Offline Ekskluzywna Inkluzywność

  • Pionier specjalny
  • Wiadomości: 1 371
  • Polubień: 4111
  • Kronikarz Brata Bogumiła
Odp: Przemyslenia - "studium wg borg" to profanacja slowa studium
« Odpowiedź #7 dnia: 01 Luty, 2022, 15:33 »
Kiedyś tego studium było faktycznie więcej. Ale obecnie dostosowują przekaz do mentalności współczesnych ludzi wychowywanych w kulturze dźwięku i obrazu i mogą, a nawet muszą upraszczać. Co w sumie wychodzi im na dobre, bo gdy próbowali być bardziej głęboką religią, to wychodziły kwiatki pod postacią całej nie trzymającej się kupy chronologii czy kultowa książka Finał Objawienia, gdzie spełnieniem proroctwa biblijnego okazywało się zniszczenie przez władzę jednego z powielaczy do publikacji czy coś w tym stylu.

Nawiasem mówiąc, jeśli idzie o popularność religii, to wajcha zaczyna się mocno przechylać w stronę religii charyzmatycznych, dających możliwość ekspresji i obiecujących zamożność, jak zielonoświątkowcy. Religie zrytualizowane i dogmatyczne są w odwrocie. Wystarczy posłuchać co opowiada Terlikowski o polskim kościele, świadków czeka to samo.


Offline Elisavieta

Odp: Przemyslenia - "studium wg borg" to profanacja slowa studium
« Odpowiedź #8 dnia: 01 Luty, 2022, 21:06 »
Smutne jest to że jest nas (PIMO) dużo w każdym zborze. Może  siedzimy obok siebie i każdy boi się  ujawnić przed drugim. Udajemy że jesteśmy kimś innym, a moglibyśmy być dla siebie wzajemnym wsparciem  :'(


Offline PoProstuJa

Odp: Przemyslenia - "studium wg borg" to profanacja slowa studium
« Odpowiedź #9 dnia: 02 Luty, 2022, 00:22 »
Smutne jest to że jest nas (PIMO) dużo w każdym zborze. Może  siedzimy obok siebie i każdy boi się  ujawnić przed drugim.

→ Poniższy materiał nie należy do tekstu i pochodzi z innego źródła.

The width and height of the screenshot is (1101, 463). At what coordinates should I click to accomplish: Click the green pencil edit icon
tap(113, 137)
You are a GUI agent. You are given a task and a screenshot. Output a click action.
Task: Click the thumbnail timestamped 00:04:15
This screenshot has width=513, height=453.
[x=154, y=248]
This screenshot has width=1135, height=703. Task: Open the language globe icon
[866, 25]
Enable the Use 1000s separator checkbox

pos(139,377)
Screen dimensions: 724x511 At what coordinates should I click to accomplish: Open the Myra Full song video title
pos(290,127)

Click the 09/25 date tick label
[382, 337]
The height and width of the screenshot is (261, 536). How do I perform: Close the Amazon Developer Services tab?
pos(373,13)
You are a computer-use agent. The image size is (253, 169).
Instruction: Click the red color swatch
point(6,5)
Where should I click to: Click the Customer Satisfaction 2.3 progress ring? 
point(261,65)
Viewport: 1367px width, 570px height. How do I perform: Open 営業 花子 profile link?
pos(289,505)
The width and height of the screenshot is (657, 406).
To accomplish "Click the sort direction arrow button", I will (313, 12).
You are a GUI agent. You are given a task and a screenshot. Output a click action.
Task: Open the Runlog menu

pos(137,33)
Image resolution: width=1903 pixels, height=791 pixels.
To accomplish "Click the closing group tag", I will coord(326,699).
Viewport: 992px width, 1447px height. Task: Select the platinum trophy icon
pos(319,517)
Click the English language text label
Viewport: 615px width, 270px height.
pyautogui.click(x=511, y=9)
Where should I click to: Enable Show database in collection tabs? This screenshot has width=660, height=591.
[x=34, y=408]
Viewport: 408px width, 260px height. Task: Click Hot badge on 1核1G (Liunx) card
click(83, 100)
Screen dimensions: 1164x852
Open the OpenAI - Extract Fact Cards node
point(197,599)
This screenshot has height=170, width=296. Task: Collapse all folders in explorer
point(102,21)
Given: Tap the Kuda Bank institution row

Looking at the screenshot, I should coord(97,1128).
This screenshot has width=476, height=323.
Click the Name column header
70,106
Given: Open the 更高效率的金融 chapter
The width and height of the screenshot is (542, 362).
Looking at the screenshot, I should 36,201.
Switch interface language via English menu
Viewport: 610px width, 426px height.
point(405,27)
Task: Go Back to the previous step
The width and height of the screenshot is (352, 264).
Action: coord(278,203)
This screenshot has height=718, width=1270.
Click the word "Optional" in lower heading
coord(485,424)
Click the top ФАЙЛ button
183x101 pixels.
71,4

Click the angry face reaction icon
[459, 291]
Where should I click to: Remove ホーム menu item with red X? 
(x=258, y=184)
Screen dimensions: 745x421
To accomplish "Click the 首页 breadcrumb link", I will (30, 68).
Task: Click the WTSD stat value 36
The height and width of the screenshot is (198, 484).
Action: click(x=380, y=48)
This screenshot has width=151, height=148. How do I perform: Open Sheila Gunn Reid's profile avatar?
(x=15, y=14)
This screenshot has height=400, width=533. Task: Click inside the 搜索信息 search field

Udajemy że jesteśmy kimś innym, a moglibyśmy być dla siebie wzajemnym wsparciem  :'(

Jeszcze ciekawiej jak PIMO to nie dwie obce sobie osoby, ale mąż i żona, albo ojciec i syn, którzy nie przyznają się przed sobą, że mają wątpliwości co do swojej religii.
Jak to pięknie opisano w "Roku 1984" Orwella - dzieci donoszące na rodziców do władzy to nie nowe zjawisko.
Rodzice wmawiają swoim dzieciom (w dobrej wierze oczywiście), że organizacja jest najważniejsza, a później zbierają tego owoce.
Pozostaje mieć tylko nadzieję, że internet zacznie wyzwalać ich umysły. Odstępcze strony i kanały na youtube rosną jak grzyby po deszczu. Dzisiaj chyba tylko oporni na wiedzę nie natrafili jeszcze na żadne "odstępcze" treści w Internecie...


DeepPinkTool

  • Gość
Odp: Przemyslenia - "studium wg borg" to profanacja slowa studium
« Odpowiedź #10 dnia: 02 Luty, 2022, 20:22 »
Smutne jest to że jest nas (PIMO) dużo w każdym zborze. Może  siedzimy obok siebie i każdy boi się  ujawnić przed drugim. Udajemy że jesteśmy kimś innym, a moglibyśmy być dla siebie wzajemnym wsparciem  :'(

Warto rozmawiać. Jakieś dwuznaczne teksty. Ja dzięki takim rozmowom odnalazłem się z kilkoma innymi PIMO w swoim dawnym zborze. Można np zagadnąć po wykładzie lub Strażnicy, odczytać werset, który zaprzecza jakiejś omawianej myśli i powiedzieć, że dzięki pięknym słowom brata Mirka w końcu zrozumiałem ten biblijny tekst. Jeśli trafi się na PIMO, to za którymś razem na pewno się otworzy.